Let’s get this straight. Rocket Surgery doesn’t exist. It’s a made-up term combining two things people think are hard: rocket science and brain surgery. It sounds so hard that no one would even believe that a Venn Diagram of these things could even exist (or maybe it would just be strange, like that feeling you get when you see someone on the street these days riding a Segway.) But Customer Experience does exist.

And one of the great problems with Customer Experience (capital C, capital E) these days is that there is a “Right Way” to do it. (And a wrong way.) Please don’t mistake this rant as a screed against those who try to learn what customers want to do and to help them achieve it. I just want to point out that when we (the Royal We) have the feeling that “Customers Don’t Get It” and that “They are doing it wrong” and that “They don’t know what they’re talking about” we’ve really missed the point. Because customers are the reason that we are here.

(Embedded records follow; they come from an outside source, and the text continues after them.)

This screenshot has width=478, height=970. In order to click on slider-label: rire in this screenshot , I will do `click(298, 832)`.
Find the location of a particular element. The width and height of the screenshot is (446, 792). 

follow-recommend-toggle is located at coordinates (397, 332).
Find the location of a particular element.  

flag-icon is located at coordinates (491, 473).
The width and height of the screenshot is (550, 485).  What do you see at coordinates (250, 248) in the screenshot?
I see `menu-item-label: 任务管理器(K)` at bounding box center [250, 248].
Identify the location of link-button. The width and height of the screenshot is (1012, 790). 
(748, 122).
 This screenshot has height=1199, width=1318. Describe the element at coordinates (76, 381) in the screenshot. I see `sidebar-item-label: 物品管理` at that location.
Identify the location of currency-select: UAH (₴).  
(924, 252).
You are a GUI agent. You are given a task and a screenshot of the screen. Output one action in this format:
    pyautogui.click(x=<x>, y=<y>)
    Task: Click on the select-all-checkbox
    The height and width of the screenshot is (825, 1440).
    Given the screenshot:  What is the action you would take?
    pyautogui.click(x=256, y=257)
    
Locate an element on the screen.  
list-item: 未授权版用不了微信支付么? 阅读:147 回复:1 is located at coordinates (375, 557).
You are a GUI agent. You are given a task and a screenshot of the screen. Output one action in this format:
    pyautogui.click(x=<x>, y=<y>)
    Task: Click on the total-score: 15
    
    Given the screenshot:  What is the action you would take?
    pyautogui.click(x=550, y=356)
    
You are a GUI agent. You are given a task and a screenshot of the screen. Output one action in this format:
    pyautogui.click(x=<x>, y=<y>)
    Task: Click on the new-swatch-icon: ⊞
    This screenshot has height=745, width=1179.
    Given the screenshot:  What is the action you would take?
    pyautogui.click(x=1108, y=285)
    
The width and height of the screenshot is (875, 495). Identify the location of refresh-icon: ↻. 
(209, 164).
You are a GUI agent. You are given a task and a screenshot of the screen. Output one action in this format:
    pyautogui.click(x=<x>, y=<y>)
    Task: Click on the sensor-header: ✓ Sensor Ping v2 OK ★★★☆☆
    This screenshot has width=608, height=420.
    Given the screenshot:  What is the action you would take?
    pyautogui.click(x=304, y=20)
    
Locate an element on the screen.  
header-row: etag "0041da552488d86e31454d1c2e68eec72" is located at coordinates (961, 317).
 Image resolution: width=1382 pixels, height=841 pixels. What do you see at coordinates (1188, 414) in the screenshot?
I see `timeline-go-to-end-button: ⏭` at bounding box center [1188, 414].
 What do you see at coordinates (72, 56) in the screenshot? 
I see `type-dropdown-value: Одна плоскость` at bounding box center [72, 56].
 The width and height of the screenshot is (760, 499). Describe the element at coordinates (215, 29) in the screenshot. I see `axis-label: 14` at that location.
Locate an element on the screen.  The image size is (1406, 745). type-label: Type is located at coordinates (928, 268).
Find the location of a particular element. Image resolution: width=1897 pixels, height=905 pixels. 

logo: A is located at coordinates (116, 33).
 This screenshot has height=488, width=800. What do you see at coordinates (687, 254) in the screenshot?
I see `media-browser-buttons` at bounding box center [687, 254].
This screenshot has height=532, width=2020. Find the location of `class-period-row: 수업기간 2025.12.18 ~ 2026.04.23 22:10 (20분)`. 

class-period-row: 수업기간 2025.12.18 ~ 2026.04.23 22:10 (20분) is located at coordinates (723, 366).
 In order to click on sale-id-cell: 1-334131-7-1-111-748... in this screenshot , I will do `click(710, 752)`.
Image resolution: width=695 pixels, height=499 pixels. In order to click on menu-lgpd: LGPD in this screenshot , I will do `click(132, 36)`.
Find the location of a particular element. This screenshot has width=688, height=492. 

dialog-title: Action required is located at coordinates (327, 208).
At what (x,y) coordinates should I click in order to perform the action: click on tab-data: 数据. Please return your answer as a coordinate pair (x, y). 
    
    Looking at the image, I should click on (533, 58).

So here are a few modest ideas to make your Customer Experience feel less like Rocket Surgery (or whatever acronym you might have in your environment that sounds sort of like that made-up term):

  1. Get Out of the Building – this is a classic, shared by Eric Ries, Steve Blank, and a host of others as a cardinal rule of understanding your customers. Go talk to them – in their environment – and ask them what they’d like to do that they can’t do. And instead of telling them what they should do: just listen.
  2. Create Random Acts of WOW – The next time a customer makes a reasonable suggestion, just ship it. Don’t worry about the impact to the schedule, the placement on the roadmap, or anything else like that. Just trust that if one customer made the suggestion, there are 10 more (or 100) that you haven’t talked to yet who feel the same way. And it doesn’t matter to them if it’s done perfectly.
  3. Make a list of “cringe-worthy” experiences – like the “broken window” theory of policing championed by former NYPD police chief WIlliam Bratton, the basic idea of capturing and eradicating bad experiences one at a time starts with finding and cataloging those experiences and asking yourself if you would put up with them as a customer in your own product. You may not have the equivalent of an annoying Squeegee guy asking you for a buck, but you know what I mean. Find and remove more of those cringe-worthy experiences, and your product will be better.

So delivering customer experience is not hard. It’s not brain surgery, rocket science, or rocket surgery. But it is harder than just hoping that problems get solved. It involves identifying small things that your customers care about, identifying ways to move beyond those problems, and the ability and will to deliver them unexpectedly that turns a mediocre experience into a potentially great one.